Jorge Almirón, treinador do Rosario Central, disse isso em entrevista coletiva após a vitória do Central por 2 a 0 sobre o Newell’s, com gols de Angel Di María e Enzo Copetti: Angel (Di María) terminou a partida com o Talleres desconfortável. Ele me disse que estava bem e queria jogar contra o Gimnasia. Qualquer outro jogador hoje não estaria lá. Ele queria jogar.
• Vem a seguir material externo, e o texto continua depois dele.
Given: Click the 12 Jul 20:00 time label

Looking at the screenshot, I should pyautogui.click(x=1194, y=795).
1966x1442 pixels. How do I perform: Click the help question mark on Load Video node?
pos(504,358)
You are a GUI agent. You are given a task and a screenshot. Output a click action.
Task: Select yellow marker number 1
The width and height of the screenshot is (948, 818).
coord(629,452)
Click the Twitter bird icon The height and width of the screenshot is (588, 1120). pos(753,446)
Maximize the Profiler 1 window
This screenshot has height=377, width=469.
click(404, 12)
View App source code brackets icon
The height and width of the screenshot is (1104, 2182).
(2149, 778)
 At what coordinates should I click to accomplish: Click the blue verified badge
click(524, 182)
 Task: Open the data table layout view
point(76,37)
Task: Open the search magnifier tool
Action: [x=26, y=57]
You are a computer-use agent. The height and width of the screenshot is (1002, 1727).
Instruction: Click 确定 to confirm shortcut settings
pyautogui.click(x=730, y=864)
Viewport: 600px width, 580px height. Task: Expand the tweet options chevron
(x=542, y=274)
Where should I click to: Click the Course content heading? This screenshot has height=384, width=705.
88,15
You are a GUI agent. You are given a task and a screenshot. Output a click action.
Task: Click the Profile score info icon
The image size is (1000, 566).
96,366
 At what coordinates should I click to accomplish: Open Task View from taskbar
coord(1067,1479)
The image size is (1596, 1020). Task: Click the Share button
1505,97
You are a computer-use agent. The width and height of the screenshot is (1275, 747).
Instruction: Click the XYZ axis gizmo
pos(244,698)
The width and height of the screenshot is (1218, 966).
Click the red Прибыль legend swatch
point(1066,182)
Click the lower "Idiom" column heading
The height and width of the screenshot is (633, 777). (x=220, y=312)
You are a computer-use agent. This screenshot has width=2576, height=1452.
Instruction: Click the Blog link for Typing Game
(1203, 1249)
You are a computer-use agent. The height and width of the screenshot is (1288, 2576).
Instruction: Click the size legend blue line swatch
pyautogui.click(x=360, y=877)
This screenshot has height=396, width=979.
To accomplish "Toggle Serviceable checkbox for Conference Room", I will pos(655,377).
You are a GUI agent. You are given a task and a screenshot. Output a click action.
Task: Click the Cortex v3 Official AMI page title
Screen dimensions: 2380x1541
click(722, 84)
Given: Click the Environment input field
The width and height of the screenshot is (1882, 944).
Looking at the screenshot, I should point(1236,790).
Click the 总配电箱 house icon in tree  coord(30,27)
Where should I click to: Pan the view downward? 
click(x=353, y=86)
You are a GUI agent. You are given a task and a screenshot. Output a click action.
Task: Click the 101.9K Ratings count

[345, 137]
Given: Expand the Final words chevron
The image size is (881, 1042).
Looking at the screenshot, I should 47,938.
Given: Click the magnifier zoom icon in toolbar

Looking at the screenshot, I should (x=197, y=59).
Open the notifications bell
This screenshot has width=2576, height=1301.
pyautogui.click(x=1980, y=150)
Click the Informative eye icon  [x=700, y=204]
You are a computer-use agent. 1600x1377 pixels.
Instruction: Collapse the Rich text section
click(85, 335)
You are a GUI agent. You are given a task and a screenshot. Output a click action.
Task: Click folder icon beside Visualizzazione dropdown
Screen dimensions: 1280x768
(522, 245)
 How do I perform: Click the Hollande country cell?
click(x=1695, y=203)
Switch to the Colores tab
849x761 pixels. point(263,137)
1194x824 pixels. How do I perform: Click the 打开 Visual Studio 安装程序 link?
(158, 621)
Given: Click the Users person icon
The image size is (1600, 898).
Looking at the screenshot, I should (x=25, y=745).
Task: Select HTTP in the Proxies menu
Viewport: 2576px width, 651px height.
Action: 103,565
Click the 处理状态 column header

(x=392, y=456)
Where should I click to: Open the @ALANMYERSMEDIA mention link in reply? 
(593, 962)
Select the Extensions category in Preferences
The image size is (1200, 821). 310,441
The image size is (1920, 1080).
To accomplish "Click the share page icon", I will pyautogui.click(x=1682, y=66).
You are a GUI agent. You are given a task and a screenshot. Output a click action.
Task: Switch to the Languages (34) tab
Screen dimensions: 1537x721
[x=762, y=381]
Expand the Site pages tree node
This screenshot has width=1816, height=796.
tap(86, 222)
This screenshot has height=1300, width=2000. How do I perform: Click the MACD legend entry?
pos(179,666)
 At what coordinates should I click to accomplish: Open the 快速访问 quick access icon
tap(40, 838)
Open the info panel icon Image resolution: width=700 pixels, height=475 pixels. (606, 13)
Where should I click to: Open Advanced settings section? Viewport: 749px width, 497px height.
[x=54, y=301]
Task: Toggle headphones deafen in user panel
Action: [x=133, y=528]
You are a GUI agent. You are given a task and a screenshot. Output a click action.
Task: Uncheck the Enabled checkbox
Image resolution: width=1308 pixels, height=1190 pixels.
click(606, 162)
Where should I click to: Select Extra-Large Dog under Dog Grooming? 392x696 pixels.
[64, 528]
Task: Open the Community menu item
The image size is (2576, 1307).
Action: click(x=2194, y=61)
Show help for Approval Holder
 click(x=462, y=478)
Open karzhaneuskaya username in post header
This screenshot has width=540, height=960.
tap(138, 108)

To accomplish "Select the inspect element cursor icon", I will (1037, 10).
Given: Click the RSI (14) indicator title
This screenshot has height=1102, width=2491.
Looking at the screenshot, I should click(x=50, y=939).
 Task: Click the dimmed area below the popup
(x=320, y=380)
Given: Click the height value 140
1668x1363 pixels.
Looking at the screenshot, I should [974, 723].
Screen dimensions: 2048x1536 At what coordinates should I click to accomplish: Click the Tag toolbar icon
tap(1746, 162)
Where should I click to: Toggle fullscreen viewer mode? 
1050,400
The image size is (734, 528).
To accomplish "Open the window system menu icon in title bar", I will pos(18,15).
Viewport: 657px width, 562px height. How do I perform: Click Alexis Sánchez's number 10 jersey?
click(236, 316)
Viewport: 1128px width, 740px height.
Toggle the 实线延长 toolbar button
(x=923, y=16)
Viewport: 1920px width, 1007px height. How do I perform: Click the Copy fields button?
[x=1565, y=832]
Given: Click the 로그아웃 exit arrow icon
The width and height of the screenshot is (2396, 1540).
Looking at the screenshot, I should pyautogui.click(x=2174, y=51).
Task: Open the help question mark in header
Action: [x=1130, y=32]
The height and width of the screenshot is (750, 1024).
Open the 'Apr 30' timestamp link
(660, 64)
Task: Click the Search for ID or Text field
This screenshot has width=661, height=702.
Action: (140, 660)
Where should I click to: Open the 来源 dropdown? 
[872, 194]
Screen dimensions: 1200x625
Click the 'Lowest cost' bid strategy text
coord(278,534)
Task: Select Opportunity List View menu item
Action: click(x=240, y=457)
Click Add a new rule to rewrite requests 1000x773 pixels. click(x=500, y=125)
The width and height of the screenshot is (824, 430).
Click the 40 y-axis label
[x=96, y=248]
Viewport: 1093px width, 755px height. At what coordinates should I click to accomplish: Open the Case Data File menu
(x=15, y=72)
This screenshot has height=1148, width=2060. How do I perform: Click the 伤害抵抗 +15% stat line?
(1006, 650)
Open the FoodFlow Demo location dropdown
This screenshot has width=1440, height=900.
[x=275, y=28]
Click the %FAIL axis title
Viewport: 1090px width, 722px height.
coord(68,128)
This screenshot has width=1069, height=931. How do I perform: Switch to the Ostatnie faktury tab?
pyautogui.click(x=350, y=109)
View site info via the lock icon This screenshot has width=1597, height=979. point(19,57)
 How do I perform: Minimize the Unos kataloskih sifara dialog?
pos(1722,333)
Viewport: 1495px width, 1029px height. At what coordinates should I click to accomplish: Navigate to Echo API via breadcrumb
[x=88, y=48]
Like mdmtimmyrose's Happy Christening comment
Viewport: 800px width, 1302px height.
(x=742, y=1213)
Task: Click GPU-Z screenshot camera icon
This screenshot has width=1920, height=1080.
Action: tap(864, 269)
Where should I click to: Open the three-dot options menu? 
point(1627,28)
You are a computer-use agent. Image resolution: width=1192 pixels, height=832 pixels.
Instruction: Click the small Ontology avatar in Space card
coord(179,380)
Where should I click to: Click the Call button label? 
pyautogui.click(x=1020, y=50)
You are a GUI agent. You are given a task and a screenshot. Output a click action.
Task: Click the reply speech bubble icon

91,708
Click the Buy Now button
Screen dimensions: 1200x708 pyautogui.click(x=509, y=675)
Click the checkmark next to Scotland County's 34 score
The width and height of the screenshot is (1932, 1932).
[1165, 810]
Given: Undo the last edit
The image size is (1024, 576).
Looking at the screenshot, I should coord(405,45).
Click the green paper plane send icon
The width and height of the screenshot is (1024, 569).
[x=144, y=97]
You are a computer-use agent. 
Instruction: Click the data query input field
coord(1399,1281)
Lesionado e tudo, Angelito se cuidou, correu um pouco, evitou cobranças de falta direta, tentou ser certeiro nos passes e quando teve chances falhou na primeira vez, mas não na segunda.
O capitão do Rosário confirmou após a partida: “Senti um desconforto no meu adutor, o médico disse que não estava quebrado por causa da dor, era muito forte. Tentei jogar igual, queria jogar igual e decidimos que outros deveriam chutar bolas paradas. Eu sabia que um me serviriar, fiquei convencido e felizmente foi assim. Eu não conseguia chutar, só com ar porque só assim meu adutor não me incomodava e aconteceu assim, inacreditável.”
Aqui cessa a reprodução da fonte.